Personal information
- Born: 31 December 1940 (age 85) Rome, Italy
- Height: 1.74 m (5 ft 9 in)
- Weight: 64 kg (141 lb)

Sport
- Sport: Athletics
- Event: 3000 m steeplechase
- Club: CUS Roma

Achievements and titles
- Personal best: 8:33.8 (1970)

Medal record
Representing Italy
Mediterranean Games
| Bronze medal – third place | 1971 Izmir | 3000 m steeplechase |

= Umberto Risi =

Italian steeplechase runner

Umberto Risi (born 31 December 1940) is a retired Italian steeplechase runner. He competed at the 1968 Summer Olympics but failed to reach the final. Risi won a bronze medal at the 1971 Mediterranean Games. His personal best for the steeplechase was 8:33.8 minutes, set in 1970.

What this exercise asks -
1. Answer these questions from the Umberto Risi profile:
(a) Which club is listed for him?
(b) At which Summer Olympics did he compete?
(c) In which city were the Mediterranean Games where he took bronze?
2. Carry on the Umberto Risi profile past its final sentence.

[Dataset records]

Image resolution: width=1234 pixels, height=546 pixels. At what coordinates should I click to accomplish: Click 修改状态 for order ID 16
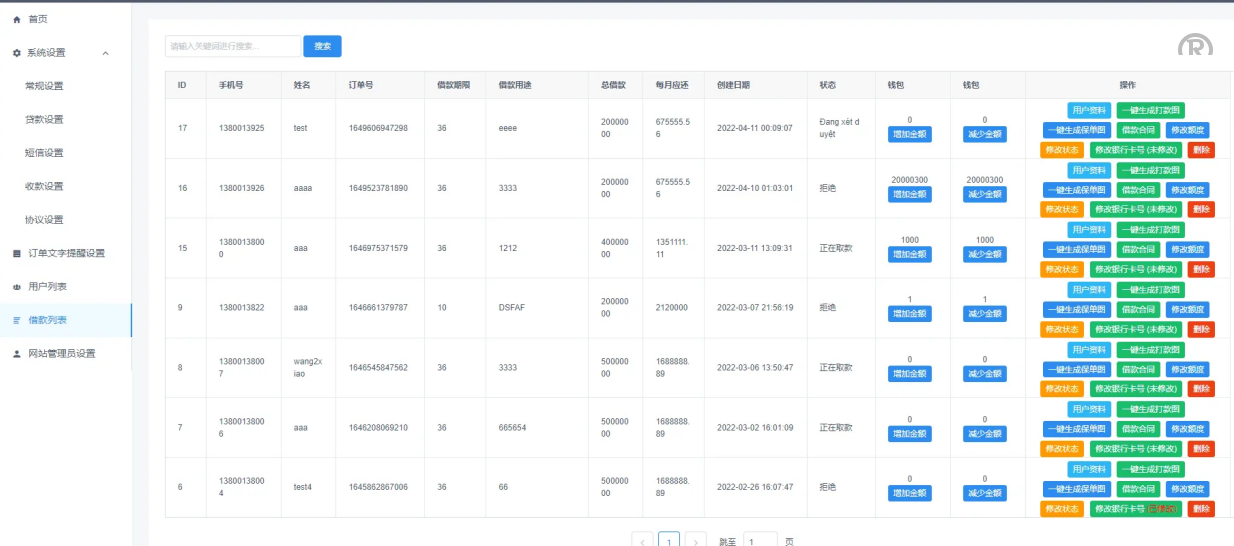1061,209
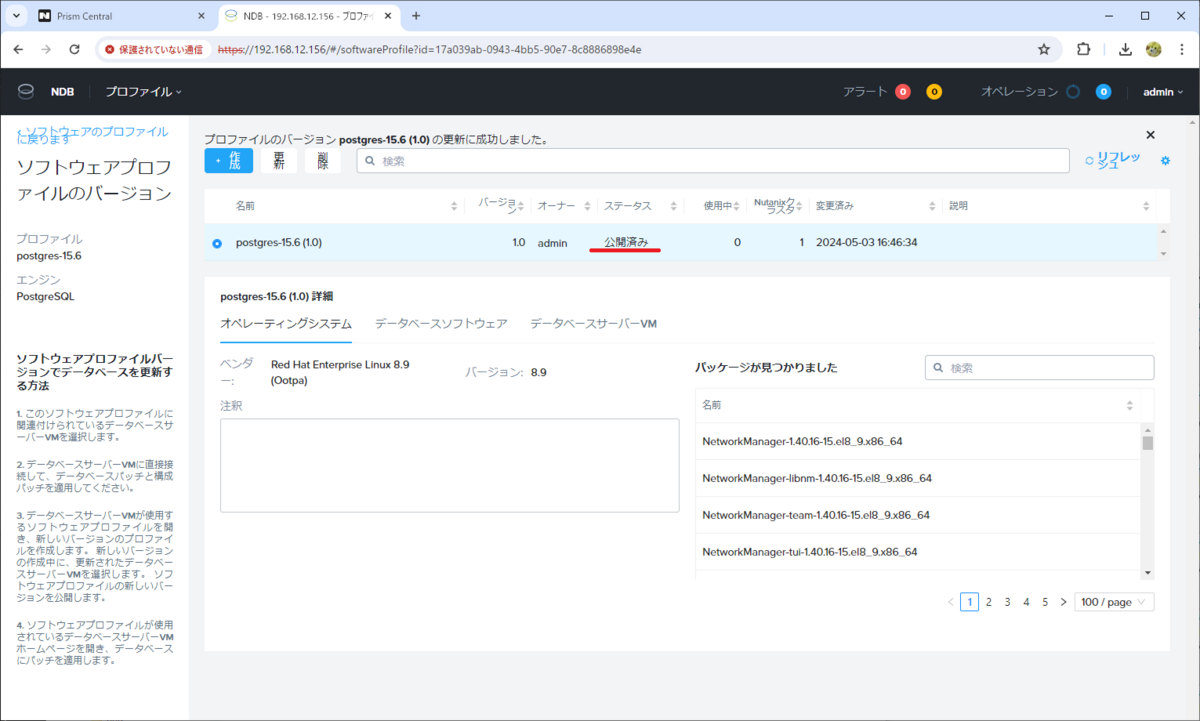Screen dimensions: 1200x721
Task: Switch to the データベースサーバーVM tab
Action: [593, 323]
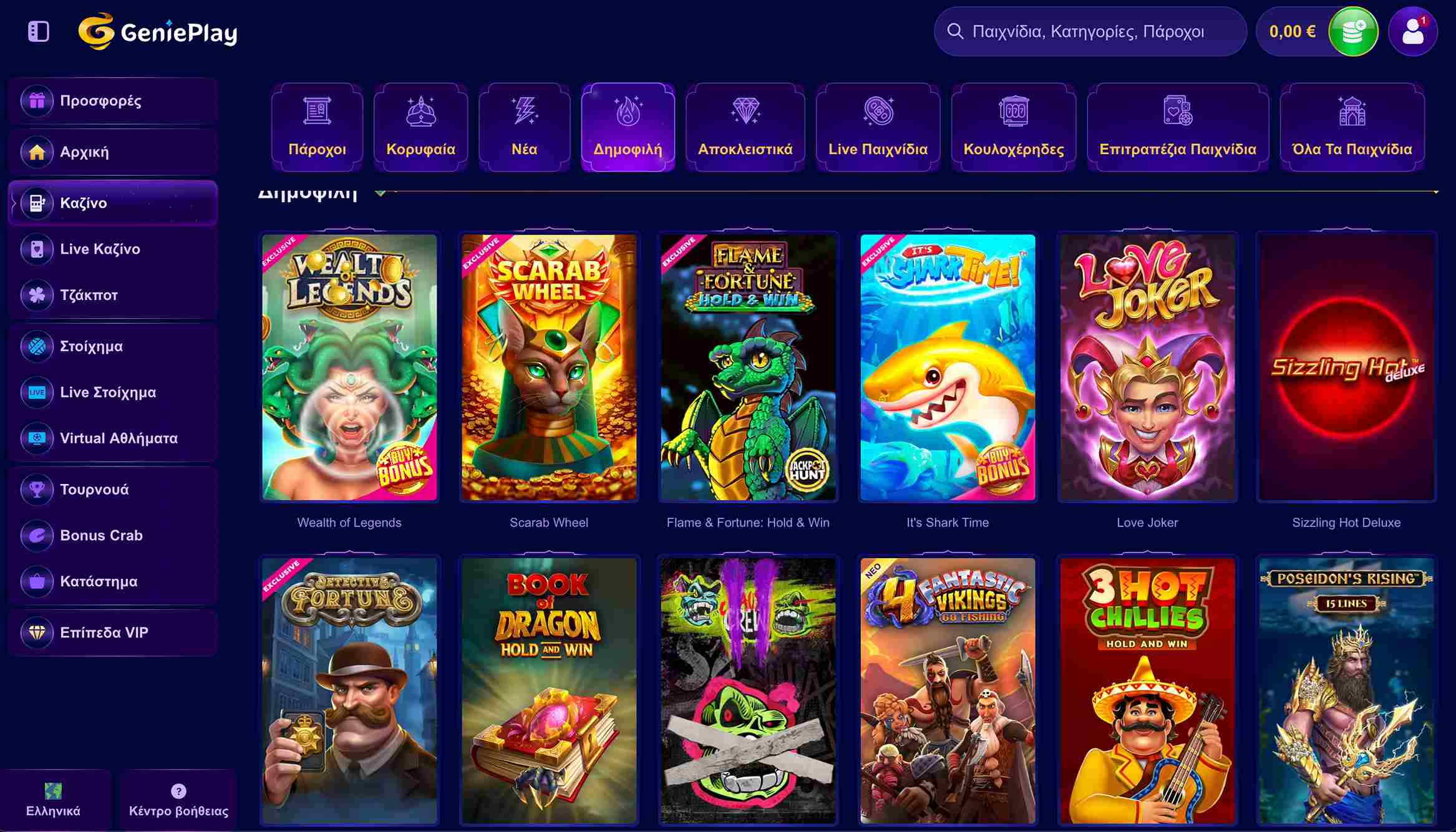Open Κατάστημα shop bag icon
Viewport: 1456px width, 832px height.
(37, 581)
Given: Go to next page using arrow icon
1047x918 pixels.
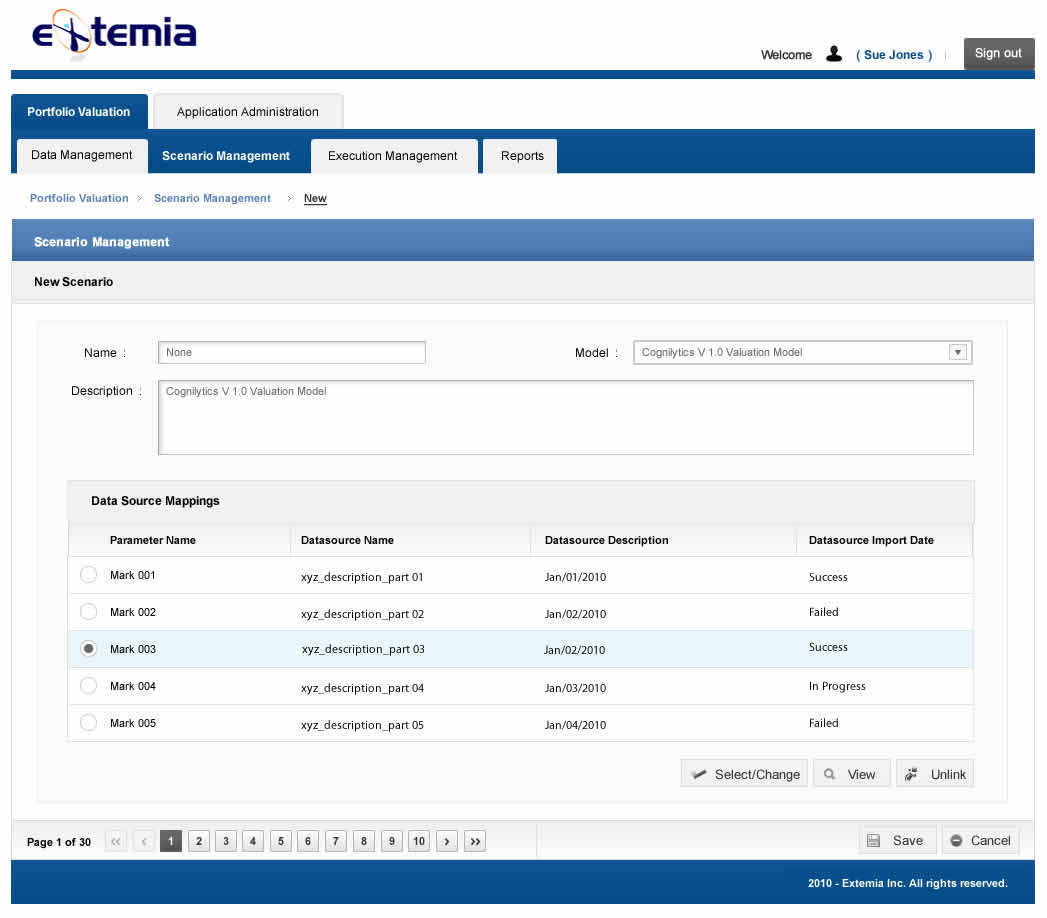Looking at the screenshot, I should click(447, 841).
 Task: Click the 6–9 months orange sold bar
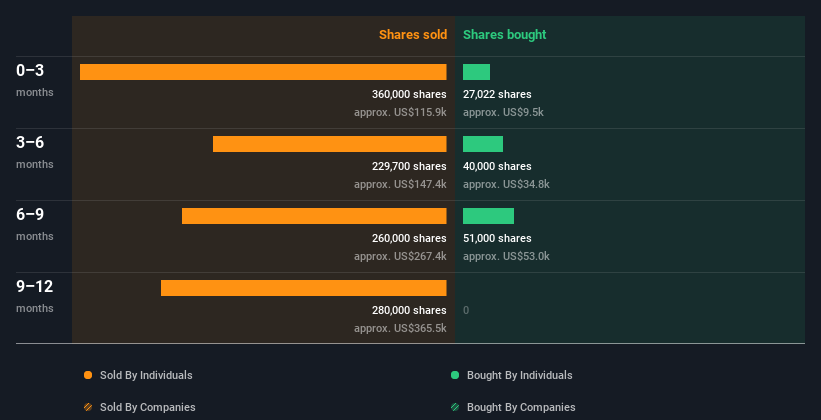(314, 216)
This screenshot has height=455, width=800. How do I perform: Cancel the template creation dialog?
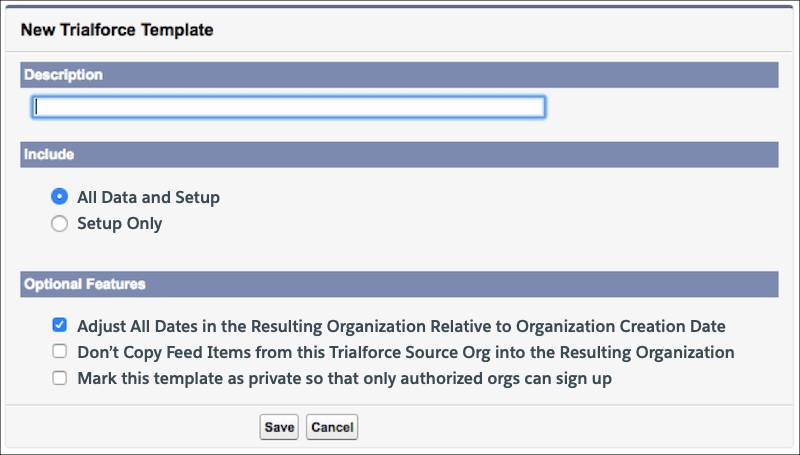(x=332, y=427)
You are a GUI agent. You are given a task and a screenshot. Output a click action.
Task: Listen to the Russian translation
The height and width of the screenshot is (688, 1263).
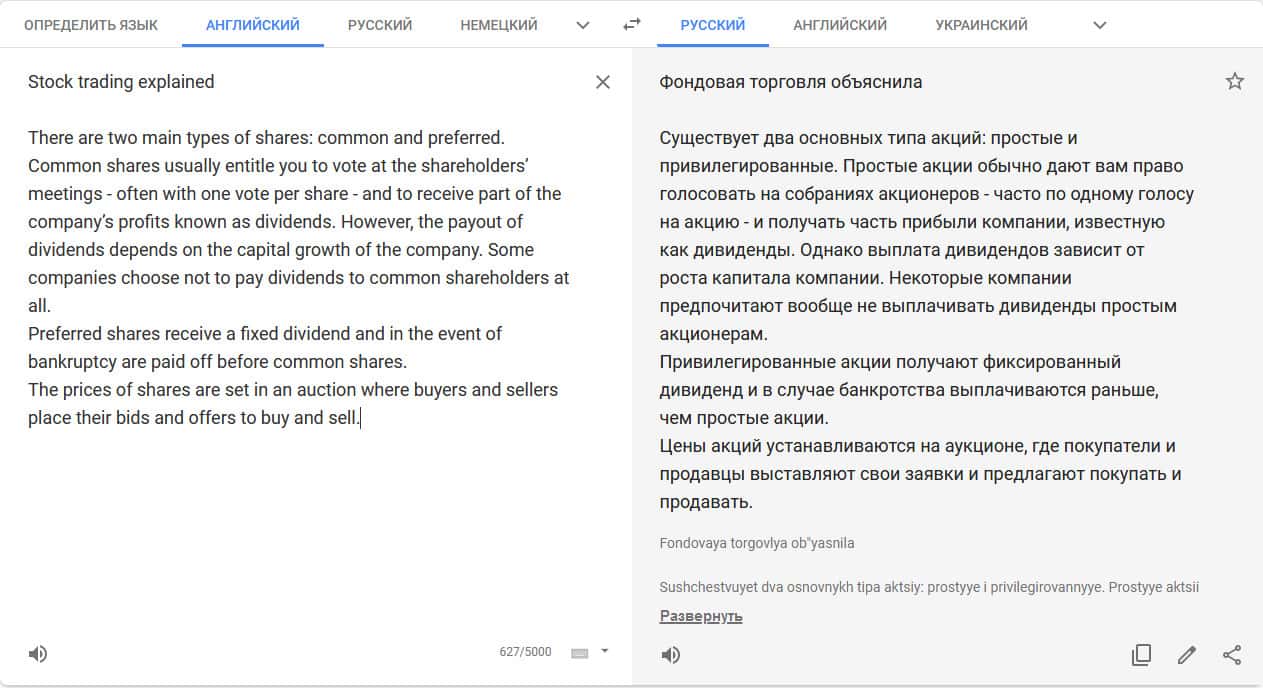671,655
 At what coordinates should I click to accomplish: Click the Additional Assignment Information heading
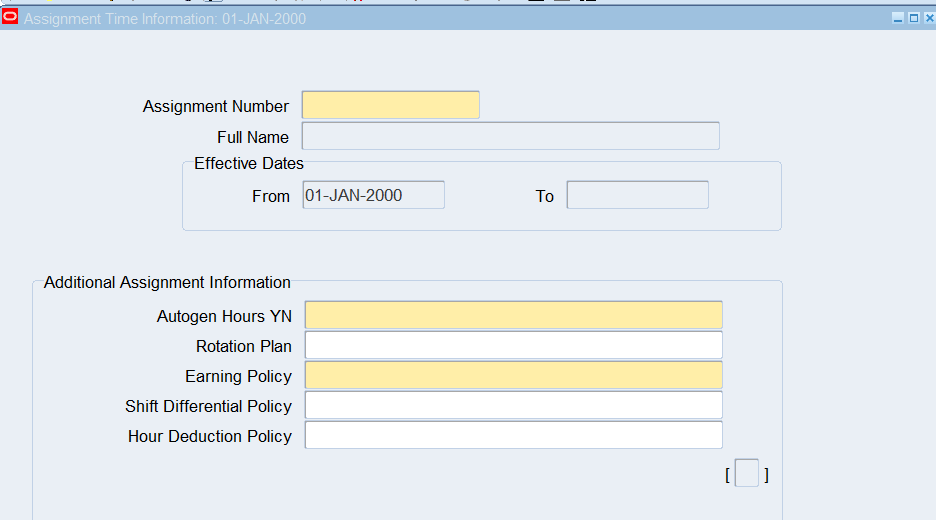point(167,282)
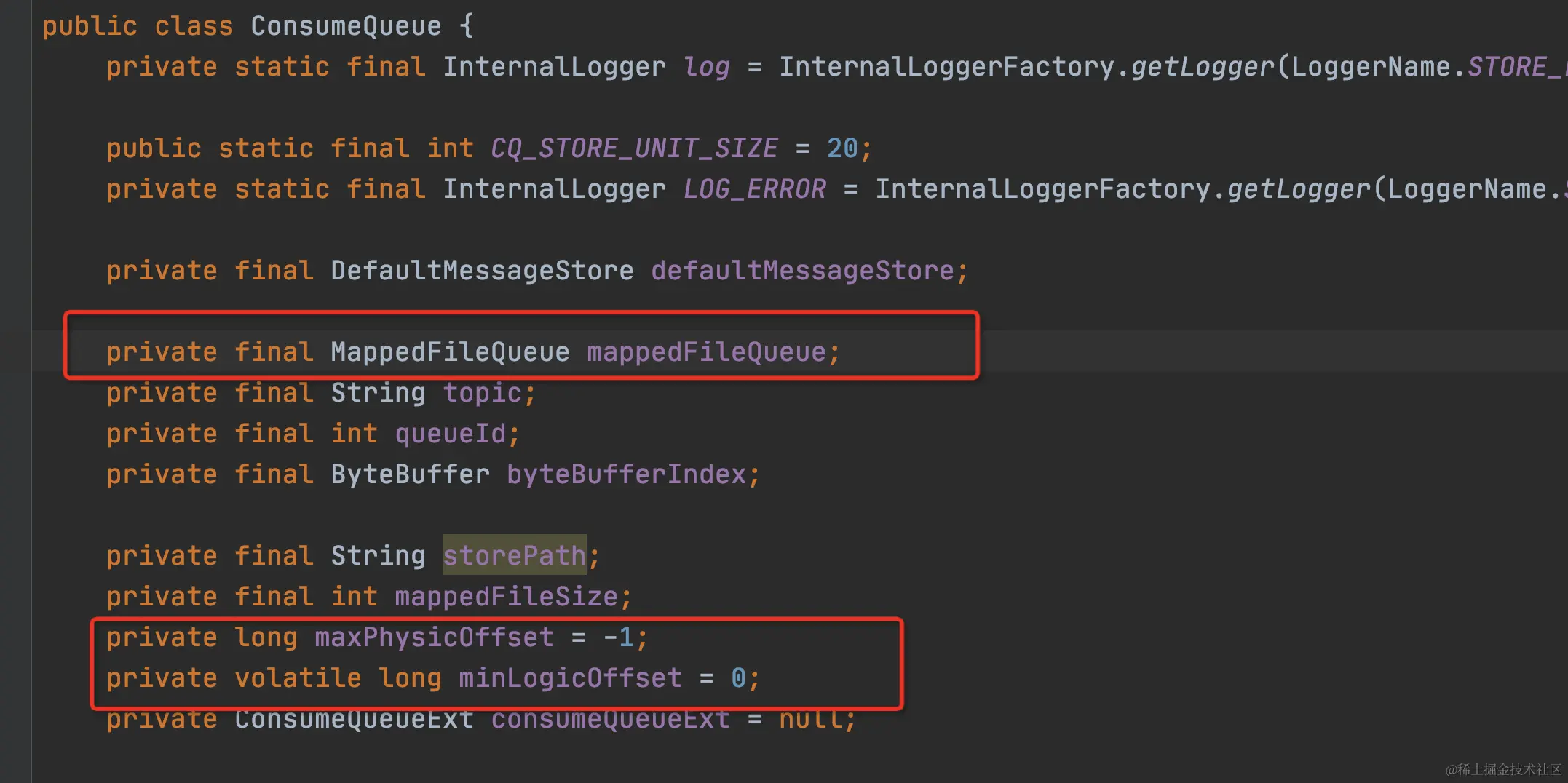Click the MappedFileQueue type name
Screen dimensions: 1568x783
pyautogui.click(x=450, y=352)
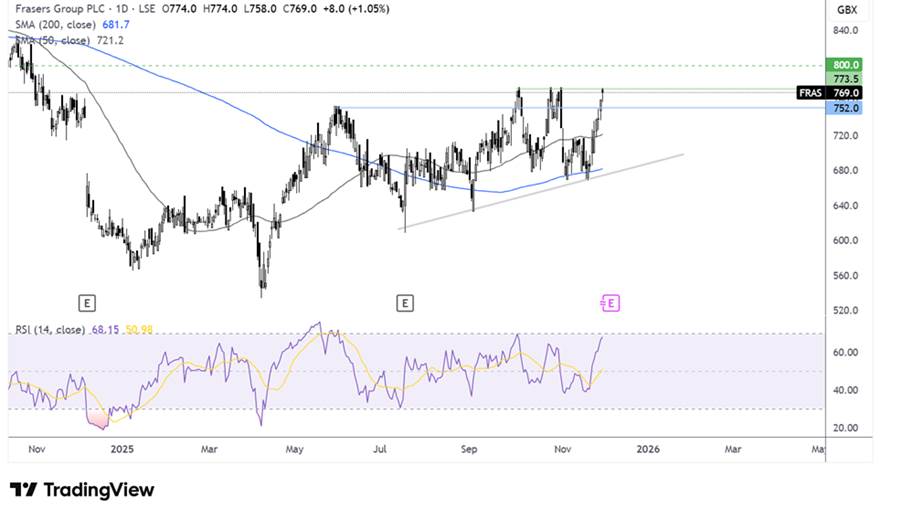The width and height of the screenshot is (902, 509).
Task: Click the purple upcoming earnings E marker
Action: 610,302
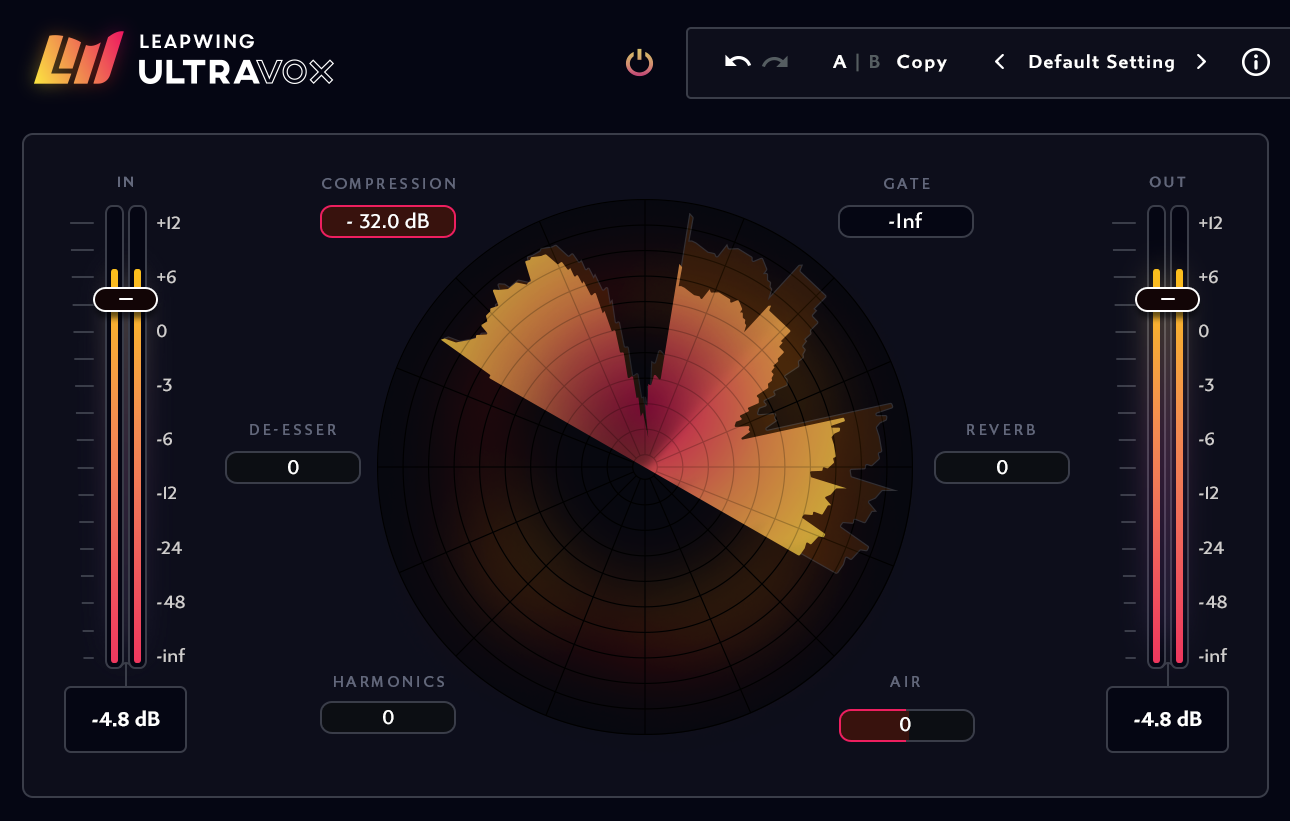Click the Harmonics value box
Screen dimensions: 1290x821
coord(388,717)

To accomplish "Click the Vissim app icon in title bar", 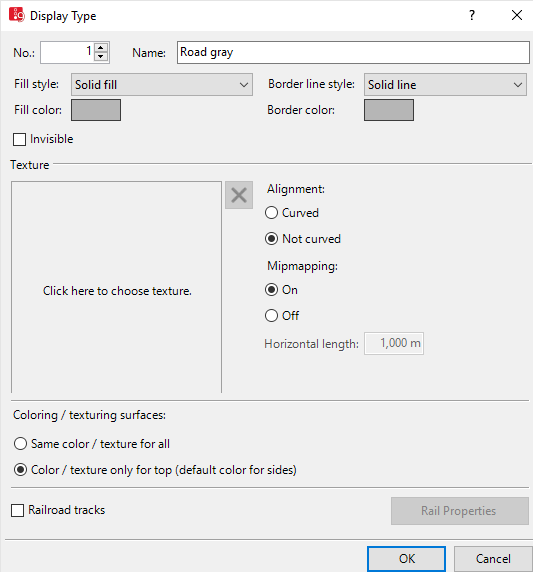I will (17, 15).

Response list -
1.
(a) CUS Roma
(b) The 1968 Summer Olympics
(c) Izmir

2.
==Biography==
Risi ran for Italy at the 1970 International Cross Country Championships but failed to finish. He was later selected for the 1973 IAAF World Cross Country Championships, but again did not finish. He was twice a competitor at the European Athletics Championships (1969 and 1971), but did not progress beyond the steeplechase heats of either competition.

He was a two-time Italian national champion in the steeplechase, winning in 1969 and 1970.